▶ Task item
Please reproduce exactly the lines from the start of the records through the one containing "Given: Select the", and nothing more.

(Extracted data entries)
☆ ☆ ☆ ☆

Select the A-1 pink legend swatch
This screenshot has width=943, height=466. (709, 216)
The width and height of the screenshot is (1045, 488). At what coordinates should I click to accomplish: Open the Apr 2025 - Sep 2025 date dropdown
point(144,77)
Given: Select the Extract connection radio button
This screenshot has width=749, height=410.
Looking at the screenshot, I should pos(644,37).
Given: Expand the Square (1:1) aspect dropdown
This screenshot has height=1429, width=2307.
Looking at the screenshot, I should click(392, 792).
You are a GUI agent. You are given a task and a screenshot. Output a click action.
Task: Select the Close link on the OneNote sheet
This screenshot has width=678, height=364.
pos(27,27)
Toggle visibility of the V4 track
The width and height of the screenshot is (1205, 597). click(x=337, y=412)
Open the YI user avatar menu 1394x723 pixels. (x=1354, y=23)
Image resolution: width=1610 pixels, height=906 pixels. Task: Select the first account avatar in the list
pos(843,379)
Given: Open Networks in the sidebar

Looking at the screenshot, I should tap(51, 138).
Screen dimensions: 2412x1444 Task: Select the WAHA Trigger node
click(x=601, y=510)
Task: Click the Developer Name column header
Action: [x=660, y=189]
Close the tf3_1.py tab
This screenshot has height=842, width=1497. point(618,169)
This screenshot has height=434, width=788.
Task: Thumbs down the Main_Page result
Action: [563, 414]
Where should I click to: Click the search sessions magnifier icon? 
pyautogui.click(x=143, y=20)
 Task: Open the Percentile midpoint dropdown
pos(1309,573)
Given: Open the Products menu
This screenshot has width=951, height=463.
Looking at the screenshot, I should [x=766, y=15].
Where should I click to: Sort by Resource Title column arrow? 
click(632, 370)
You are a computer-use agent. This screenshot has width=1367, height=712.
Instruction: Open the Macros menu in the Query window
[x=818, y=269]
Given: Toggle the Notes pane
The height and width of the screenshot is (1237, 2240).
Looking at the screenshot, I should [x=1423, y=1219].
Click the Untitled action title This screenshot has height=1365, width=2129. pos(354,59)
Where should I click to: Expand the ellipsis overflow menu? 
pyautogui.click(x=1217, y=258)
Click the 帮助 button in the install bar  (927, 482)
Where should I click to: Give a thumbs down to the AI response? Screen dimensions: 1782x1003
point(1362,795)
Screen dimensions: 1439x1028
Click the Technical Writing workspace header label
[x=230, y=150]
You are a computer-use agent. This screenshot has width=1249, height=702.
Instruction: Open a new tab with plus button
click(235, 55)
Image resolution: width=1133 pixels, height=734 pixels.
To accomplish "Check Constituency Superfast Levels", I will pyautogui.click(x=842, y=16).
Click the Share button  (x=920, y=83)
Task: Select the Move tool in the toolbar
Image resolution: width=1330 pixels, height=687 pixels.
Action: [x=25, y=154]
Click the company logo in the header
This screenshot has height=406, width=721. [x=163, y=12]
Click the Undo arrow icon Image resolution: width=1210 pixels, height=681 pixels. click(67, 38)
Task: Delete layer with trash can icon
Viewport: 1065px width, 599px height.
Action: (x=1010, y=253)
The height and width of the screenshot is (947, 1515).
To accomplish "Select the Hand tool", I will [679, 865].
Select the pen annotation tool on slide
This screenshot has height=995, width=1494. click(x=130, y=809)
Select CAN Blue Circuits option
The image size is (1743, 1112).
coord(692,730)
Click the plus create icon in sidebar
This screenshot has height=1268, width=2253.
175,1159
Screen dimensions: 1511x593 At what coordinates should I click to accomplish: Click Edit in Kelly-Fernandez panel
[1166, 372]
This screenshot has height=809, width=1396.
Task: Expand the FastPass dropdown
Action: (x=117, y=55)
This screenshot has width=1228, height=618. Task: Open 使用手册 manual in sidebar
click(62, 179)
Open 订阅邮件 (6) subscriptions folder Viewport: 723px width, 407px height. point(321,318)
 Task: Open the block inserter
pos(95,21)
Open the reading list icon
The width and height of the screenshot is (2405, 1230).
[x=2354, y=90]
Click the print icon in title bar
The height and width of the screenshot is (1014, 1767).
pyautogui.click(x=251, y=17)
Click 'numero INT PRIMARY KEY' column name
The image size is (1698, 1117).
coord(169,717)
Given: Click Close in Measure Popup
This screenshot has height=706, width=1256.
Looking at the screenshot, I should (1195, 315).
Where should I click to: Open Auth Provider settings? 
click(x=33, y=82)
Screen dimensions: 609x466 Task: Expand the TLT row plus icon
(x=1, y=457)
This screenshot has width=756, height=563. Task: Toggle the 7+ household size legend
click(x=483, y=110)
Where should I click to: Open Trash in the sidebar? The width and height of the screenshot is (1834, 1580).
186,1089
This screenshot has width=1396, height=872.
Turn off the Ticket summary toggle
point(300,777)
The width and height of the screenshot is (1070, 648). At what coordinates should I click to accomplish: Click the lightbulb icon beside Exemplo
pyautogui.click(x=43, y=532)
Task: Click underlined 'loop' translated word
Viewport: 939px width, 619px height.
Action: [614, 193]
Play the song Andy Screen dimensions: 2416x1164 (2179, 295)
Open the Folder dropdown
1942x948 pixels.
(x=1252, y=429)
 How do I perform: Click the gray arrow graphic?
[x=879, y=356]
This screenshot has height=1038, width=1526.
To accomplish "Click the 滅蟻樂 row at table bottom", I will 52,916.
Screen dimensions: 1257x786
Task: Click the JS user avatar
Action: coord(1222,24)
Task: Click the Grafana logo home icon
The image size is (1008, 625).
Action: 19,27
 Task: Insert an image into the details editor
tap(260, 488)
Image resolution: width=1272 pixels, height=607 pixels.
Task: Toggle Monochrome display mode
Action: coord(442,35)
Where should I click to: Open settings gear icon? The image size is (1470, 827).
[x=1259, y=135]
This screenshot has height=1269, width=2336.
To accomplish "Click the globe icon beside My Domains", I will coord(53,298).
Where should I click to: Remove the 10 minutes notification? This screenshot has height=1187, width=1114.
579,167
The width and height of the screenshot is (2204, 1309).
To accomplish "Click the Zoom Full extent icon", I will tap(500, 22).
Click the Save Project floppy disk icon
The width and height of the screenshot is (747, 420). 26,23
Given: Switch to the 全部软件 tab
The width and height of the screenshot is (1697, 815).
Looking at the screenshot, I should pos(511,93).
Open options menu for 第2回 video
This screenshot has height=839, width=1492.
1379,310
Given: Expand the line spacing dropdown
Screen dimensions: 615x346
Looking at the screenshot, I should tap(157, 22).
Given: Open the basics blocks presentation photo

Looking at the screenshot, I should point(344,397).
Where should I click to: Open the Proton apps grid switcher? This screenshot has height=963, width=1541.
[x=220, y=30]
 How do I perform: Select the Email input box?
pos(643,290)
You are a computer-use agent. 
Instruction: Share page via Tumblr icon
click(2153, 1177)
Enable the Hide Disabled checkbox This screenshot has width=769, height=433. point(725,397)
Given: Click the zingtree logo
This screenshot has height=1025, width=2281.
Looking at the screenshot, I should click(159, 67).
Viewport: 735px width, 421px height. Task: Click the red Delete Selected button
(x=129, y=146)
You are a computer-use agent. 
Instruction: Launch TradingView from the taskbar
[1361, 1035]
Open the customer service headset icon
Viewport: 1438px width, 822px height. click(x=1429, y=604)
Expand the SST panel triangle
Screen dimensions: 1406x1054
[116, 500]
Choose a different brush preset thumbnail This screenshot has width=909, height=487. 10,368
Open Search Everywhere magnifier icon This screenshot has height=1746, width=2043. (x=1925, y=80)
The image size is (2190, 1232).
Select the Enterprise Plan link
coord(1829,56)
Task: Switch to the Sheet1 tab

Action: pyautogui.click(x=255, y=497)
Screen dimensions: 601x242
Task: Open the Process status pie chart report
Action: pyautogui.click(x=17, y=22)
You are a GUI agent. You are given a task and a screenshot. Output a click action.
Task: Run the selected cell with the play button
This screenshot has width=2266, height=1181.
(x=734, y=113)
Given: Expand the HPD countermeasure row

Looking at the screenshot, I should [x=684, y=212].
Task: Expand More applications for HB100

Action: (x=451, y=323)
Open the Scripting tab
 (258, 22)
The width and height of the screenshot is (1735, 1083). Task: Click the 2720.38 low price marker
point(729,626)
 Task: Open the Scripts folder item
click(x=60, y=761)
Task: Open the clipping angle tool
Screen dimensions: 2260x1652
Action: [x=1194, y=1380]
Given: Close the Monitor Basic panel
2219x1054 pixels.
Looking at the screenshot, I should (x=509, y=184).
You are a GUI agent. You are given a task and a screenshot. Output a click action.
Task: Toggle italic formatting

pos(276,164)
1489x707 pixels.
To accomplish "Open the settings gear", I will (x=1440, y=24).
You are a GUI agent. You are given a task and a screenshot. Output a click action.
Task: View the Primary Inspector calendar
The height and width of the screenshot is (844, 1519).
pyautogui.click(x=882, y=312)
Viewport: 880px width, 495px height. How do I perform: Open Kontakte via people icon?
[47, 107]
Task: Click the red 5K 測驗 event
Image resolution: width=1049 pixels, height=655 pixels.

☆ ☆ ☆ ☆

▶ Exercise solution
Select the A-1 pink legend swatch
This screenshot has width=943, height=466. (709, 216)
The width and height of the screenshot is (1045, 488). At what coordinates should I click to accomplish: Open the Apr 2025 - Sep 2025 date dropdown
point(144,77)
Given: Select the Extract connection radio button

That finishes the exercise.